Fragmento seleccionado —
· · · · · · ·
Señalaré esta contienda de otro modo: aprendí mediante cuidadoso estudio que no hace diferencia alguna las promesas que, por poder, hace al pueblo un partido político para asegurar su confianza. Una vez asegurado y establecido en el control de los asuntos de la sociedad que perseguían, son, después de todo, humanos con todos los atributos humanos del político. Entre éstos están: Primero, permanecer en el poder ante todo; de no ser individualmente, lo harán entonces aquellos que sostienen esencialmente las mismas opiniones, pues la administración debe mantenerse bajo control. Segundo, para seguir en el poder, es necesario construir una poderosa máquina, lo suficientemente fuerte como para demoler toda oposición y silenciar todo vigoroso murmullo de descontento, o la máquina partidaria podría ser demolida y el partido por ende perder el control.

Cuando llegué a comprender estas faltas, fallas, desventajas, aspiraciones y ambiciones de hombres falibles, concluí que no sería la más segura ni la mejor política para la sociedad como un todo, confiar el manejo de todos sus asuntos, con sus múltiples desviaciones y ramificaciones, en las manos de hombres limitados, y que fuesen manejados por el partido que ocurre que llegó al poder y que por lo tanto fue el partido mayoritario. Y tampoco hizo entonces, ni hace ahora siquiera una partícula de diferencia para mí qué pueda prometer, por poder, un partido; ello no apacigua mis temores frente a lo que un partido, cuando está arraigado y sentado con seguridad en el poder, puede hacer por demoler a la oposición, y por silenciar la voz de la minoría y por ende retardar el paso siguiente hacia el progreso.

Mi mente se paraliza ante el pensamiento de que un partido político tenga el control de todos los detalles que componen la suma total de nuestras vidas. Piensen en ello por un instante: que el partido en el poder tenga toda autoridad de dictar el tipo de libros que ha de usarse en las escuelas y universidades; que funcionarios de gobierno editen, impriman, y hagan circular nuestra literatura, nuestra historia, las revistas y la prensa; y qué decir de las mil y una actividades de la vida en las que un pueblo se embarca en una sociedad civilizada.
· · · · · · ·
Datos almacenados —
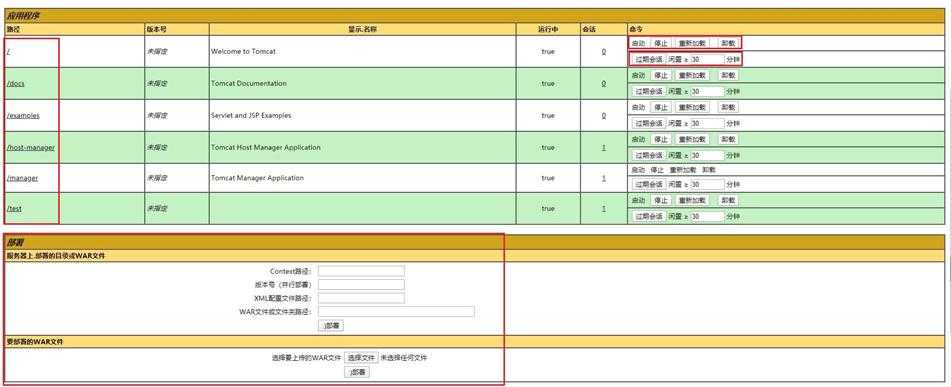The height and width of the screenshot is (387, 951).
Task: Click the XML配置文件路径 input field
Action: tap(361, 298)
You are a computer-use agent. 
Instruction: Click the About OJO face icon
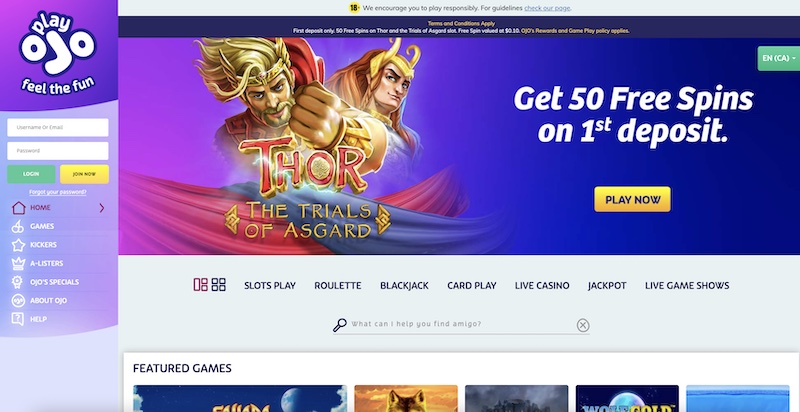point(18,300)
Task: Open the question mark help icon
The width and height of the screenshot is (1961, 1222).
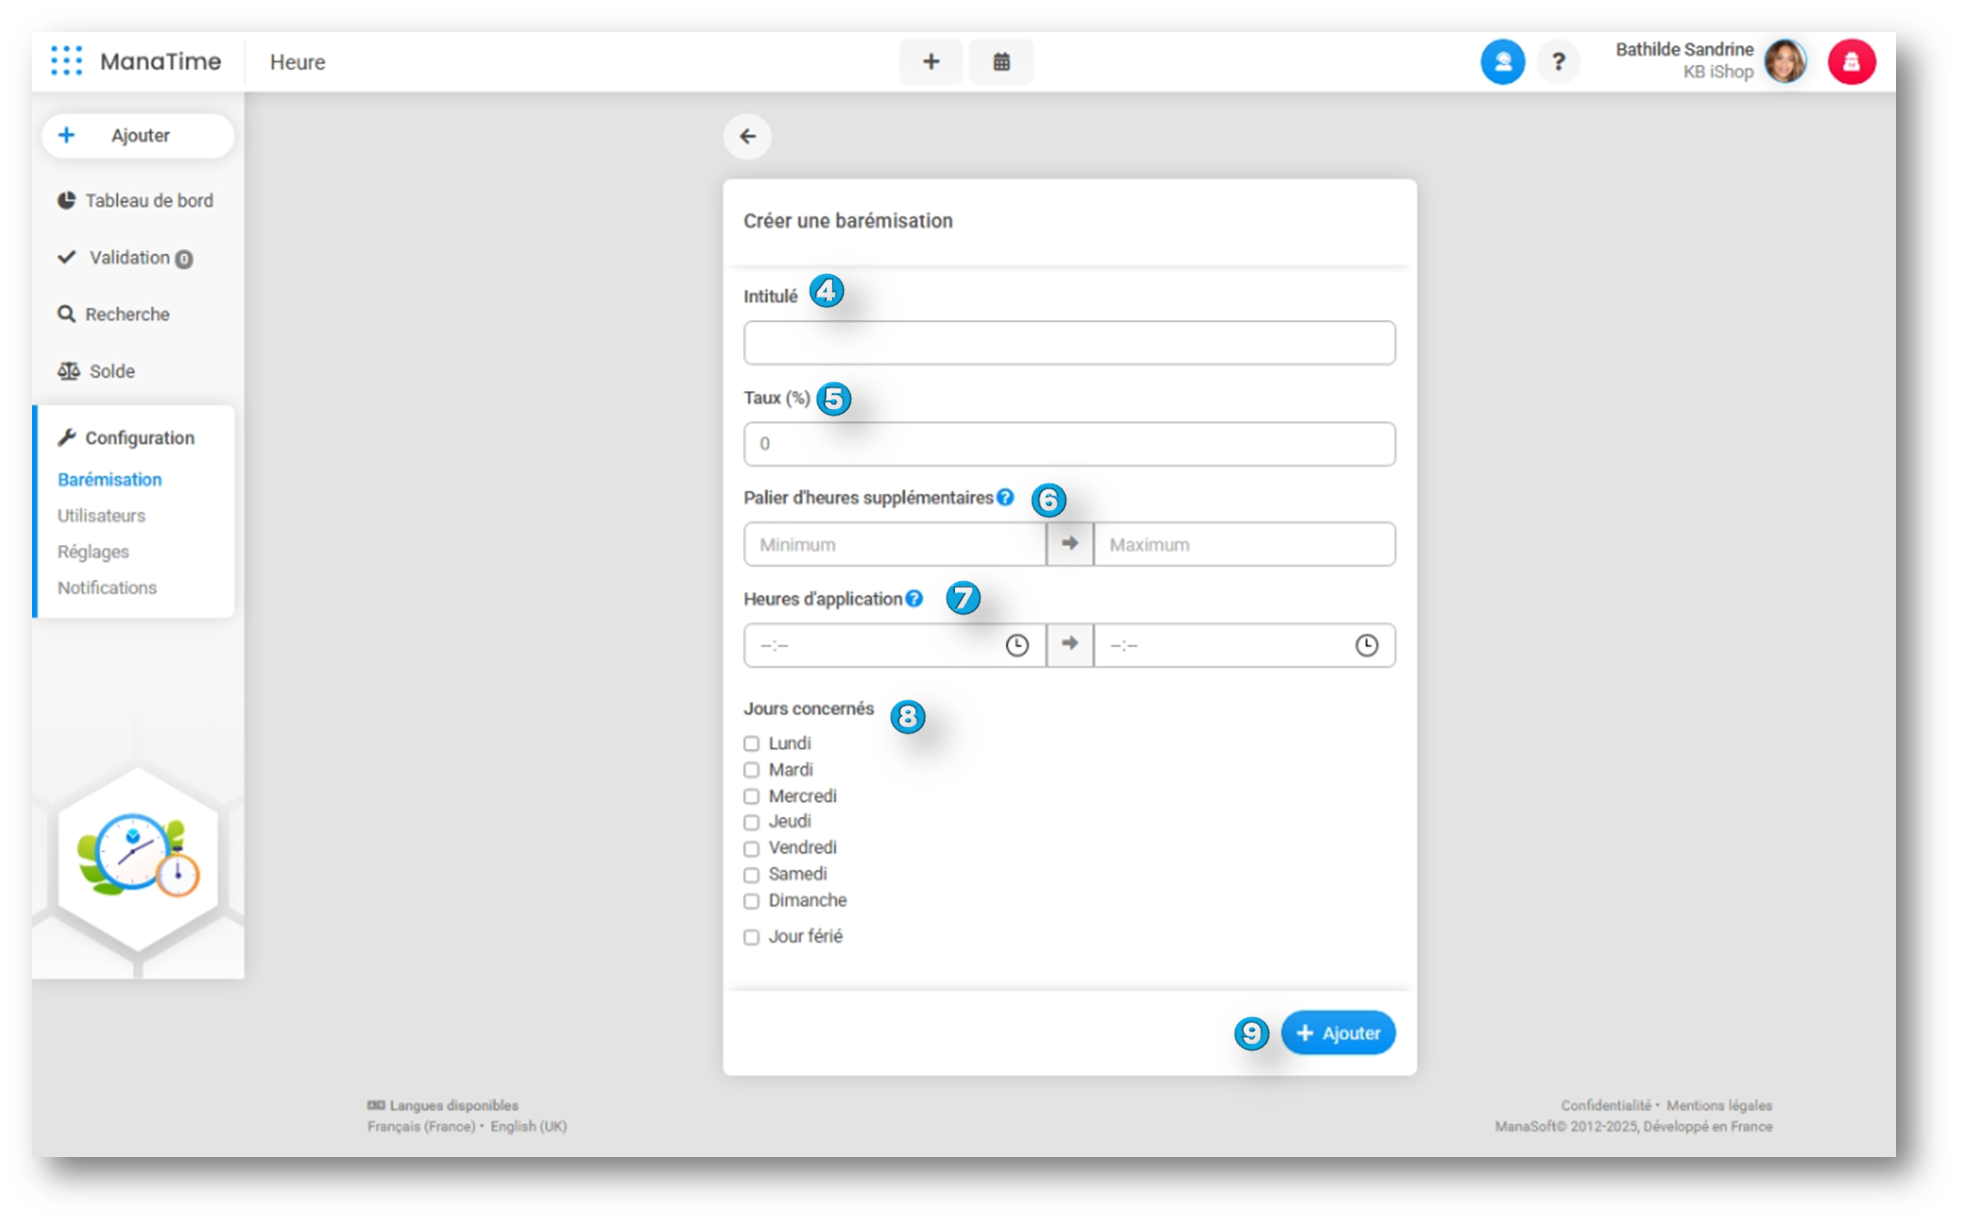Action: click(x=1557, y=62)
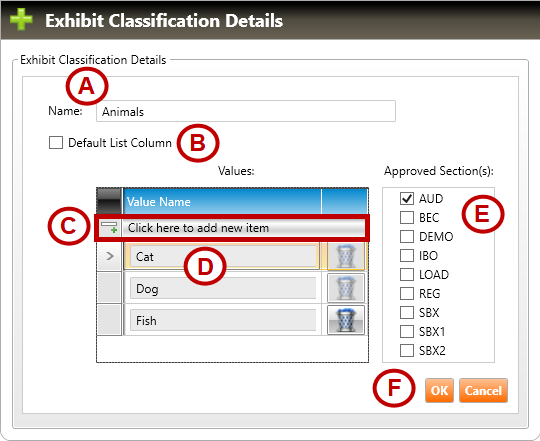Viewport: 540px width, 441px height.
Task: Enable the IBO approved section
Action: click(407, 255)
· · · · · · ·
Serie de ejercicios —
1) Según el fragmento seleccionado, ¿cuál es el primero de los atributos humanos del político?
2) Devuelva sin alteraciones el pasaje del fragmento seleccionado que va desde "Señalaré esta contienda" hasta "perder el control.".

Respuestas en orden —
1) Permanecer en el poder ante todo.

2)
Señalaré esta contienda de otro modo: aprendí mediante cuidadoso estudio que no hace diferencia alguna las promesas que, por poder, hace al pueblo un partido político para asegurar su confianza. Una vez asegurado y establecido en el control de los asuntos de la sociedad que perseguían, son, después de todo, humanos con todos los atributos humanos del político. Entre éstos están: Primero, permanecer en el poder ante todo; de no ser individualmente, lo harán entonces aquellos que sostienen esencialmente las mismas opiniones, pues la administración debe mantenerse bajo control. Segundo, para seguir en el poder, es necesario construir una poderosa máquina, lo suficientemente fuerte como para demoler toda oposición y silenciar todo vigoroso murmullo de descontento, o la máquina partidaria podría ser demolida y el partido por ende perder el control.